4. a manufacture method for polysilicon chip, is characterized in that, carries out slice processing and obtain polysilicon chip to the polysilicon block of the manufacture method manufacture by polysilicon block according to claim 3.

5. a manufacture method for polysilicon solar cell, is characterized in that, the polysilicon chip of the manufacture method manufacture by polysilicon chip according to claim 4 forms electrode and obtains polysilicon solar cell.

6. the manufacture method of a polycrystal silicon ingot, it is characterized in that, be make the molten silicon in crucible from the bottom of described crucible unidirectional solidification and manufacture the method for polycrystal silicon ingot upward, the detected temperatures of the 20mm position, below near crucible lower surface central authorities when silicon temperature being become the fusing point of silicon is set to Tm ', in during described detected temperatures is reduced to (Tm '-60) DEG C from (Tm '-20) DEG C, under the condition that there is the time that temperature reduces with the rate of temperature change of 2 ~ 10 DEG C/h, make described molten silicon unidirectional solidification and obtain polycrystal silicon ingot.

7. the manufacture method of polycrystal silicon ingot according to claim 6, is characterized in that, the time that described temperature reduces with the rate of temperature change of 2 ~ 10 DEG C/h exists more than 20%.

8. a manufacture method for polysilicon block, is characterized in that, carries out cut-out processing and obtain polysilicon block to the surface portion of the polycrystal silicon ingot of the manufacture method manufacture by polycrystal silicon ingot according to claim 6.
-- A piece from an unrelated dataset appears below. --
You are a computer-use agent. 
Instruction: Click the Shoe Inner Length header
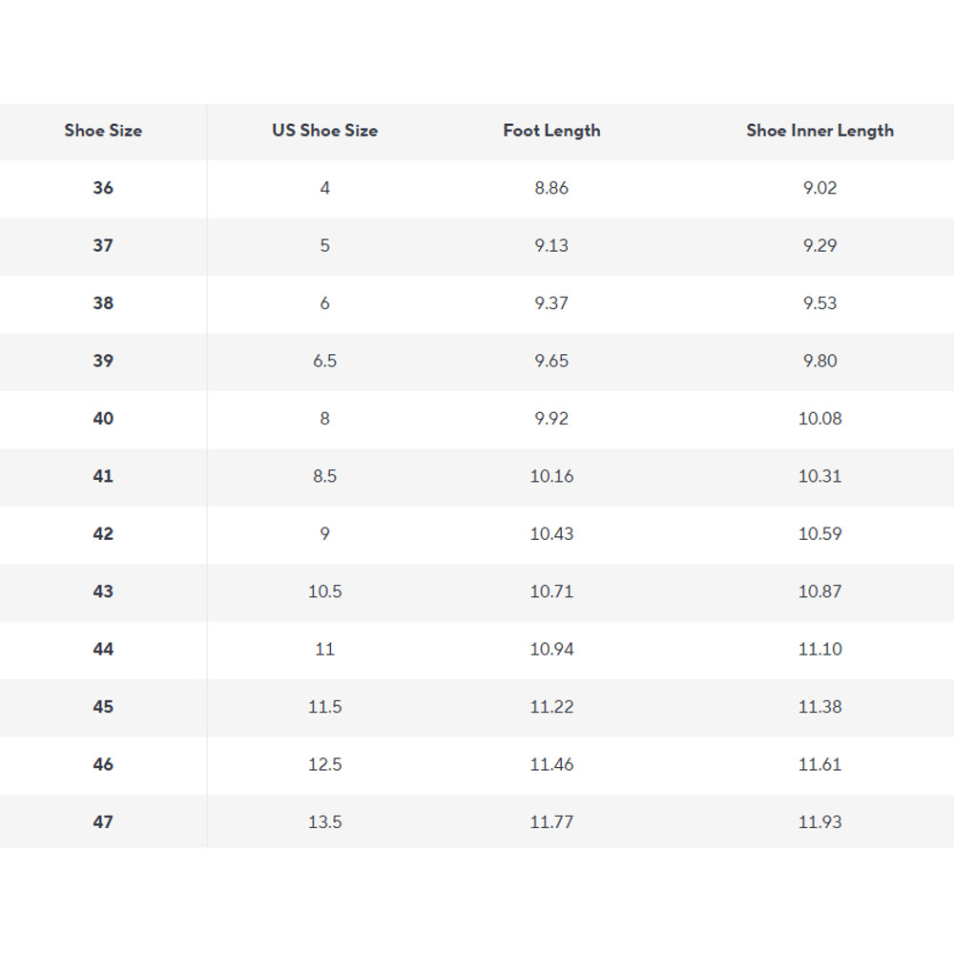[x=819, y=131]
9. a manufacture method for polysilicon chip, is characterized in that, carries out slice processing and obtain polysilicon chip to the polysilicon block of the manufacture method manufacture by polysilicon block according to claim 8.

10. a manufacture method for polysilicon solar cell, is characterized in that, the polysilicon chip of the manufacture method manufacture by polysilicon chip according to claim 9 forms electrode and obtains polysilicon solar cell.